Elias Voss moved through the grand banquet hall with the silence of a shadow, balancing a silver tray heavy with crystal goblets of spirit wine. Seventeen years old, tall but lean from too many skipped meals, he kept his storm-gray eyes lowered. His black hair, overdue for a cut, fell across a face marked by faint scars one along the jaw from a guard’s ring, another across the brow from a “lesson” years ago. He wore the plain gray servant’s tunic that marked him as property more than person.
Around him, the nobles of House Voss and their guests laughed too loudly, their bloodlines flaring in casual displays of power. Flames danced harmlessly above Harlan Voss’s palm as he recounted some trivial victory. Storm mana crackled around Lady Seraphine’s fingers while she toyed with her wineglass. The air itself thrummed with the weight of inherited might.
Elias set the tray down near the head table and began refilling goblets. Harlan nineteen, golden-haired, perfect in every way the world valued didn’t even glance at him until the third pour.
“Careful, bloodless,” Harlan drawled, loud enough for the nearest tables to hear. “Wouldn’t want you spilling on my new robes. Though I suppose stains wouldn’t show on you anyway.”
Laughter rippled outward. A few guests leaned in, eager for the sport.
Elias’s jaw tightened, but he kept his voice level. “No, young master. It won’t happen.”
Harlan’s smile was sharp as a blade. “Still speaking when not spoken to. Some habits die hard.”
Elias stepped back, ready to retreat, when a small hand tugged at his sleeve from behind a pillar. Mira Solwyn fifteen, freckled, auburn braids messy as always peeked out with wide green eyes. She held up a crumpled heel of bread she’d saved from her own rations.
“For later,” she whispered. “You didn’t eat today.”
His heart twisted. He ruffled her hair gently. “Save it for yourself, little one. I’m fine.”

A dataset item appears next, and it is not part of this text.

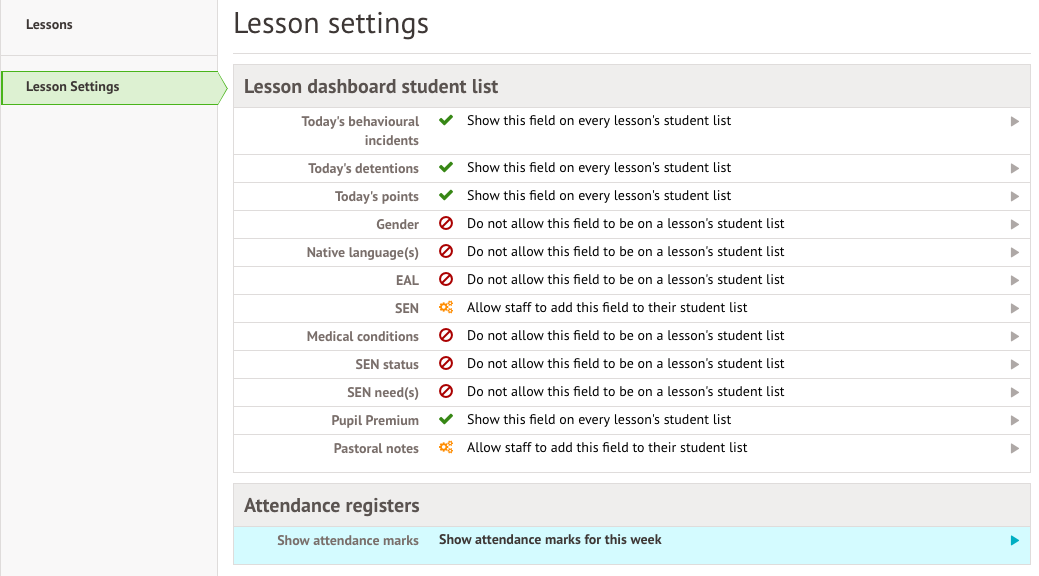Open the Lessons menu item in sidebar

click(49, 25)
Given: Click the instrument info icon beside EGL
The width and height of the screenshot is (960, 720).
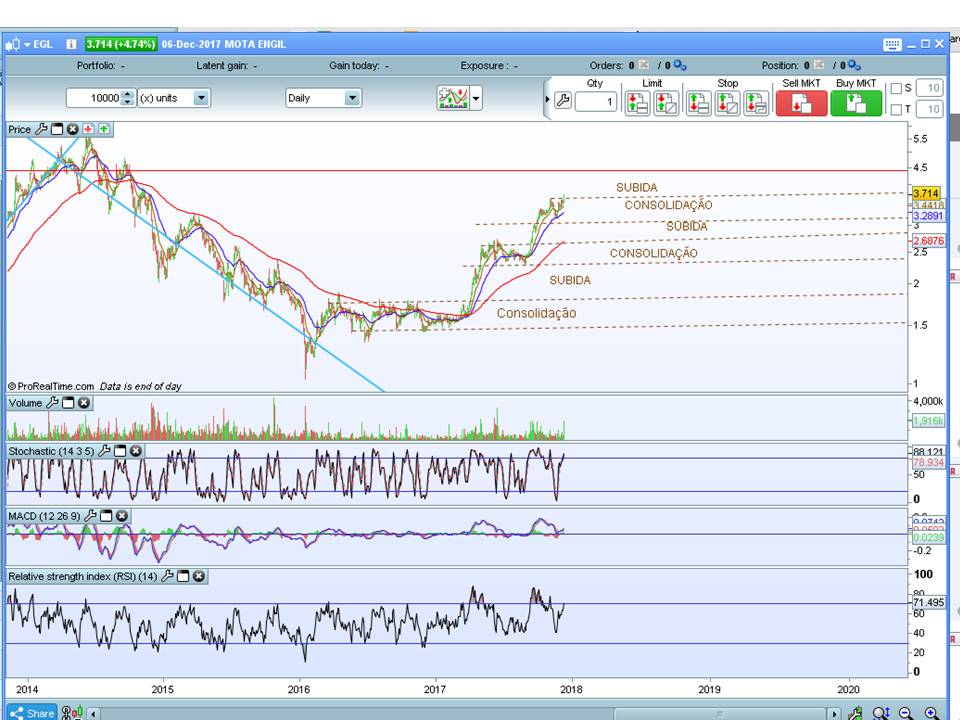Looking at the screenshot, I should (71, 44).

But he wasn’t. He hadn’t been fine since the awakening ceremony five years ago, when every other child in the lower city had felt their blood stir and spark while his remained cold and dead. Bloodless. The word had followed him like a curse ever since.
The banquet dragged on. Harlan’s advancement to high-tier flame dominion was the night’s centerpiece a crystal artifact worth a small fortune had been used to purify his bloodline further. Elias had carried that crystal himself only yesterday, under guard, feeling nothing as its power hummed inches from his skin.
Later, when the guests grew drunk and bold, the theft was discovered.
The vault alarm shrieked through the manor. Guards poured in. Lord Voss himself descended from his private chambers, face thunderous.
The crystal was found in Elias’s cramped servant quarters, hidden beneath his thin mattress.
He didn’t bother protesting when they dragged him into the great hall. The evidence was too perfect. Harlan stood beside his father, expression grave but eyes gleaming with satisfaction.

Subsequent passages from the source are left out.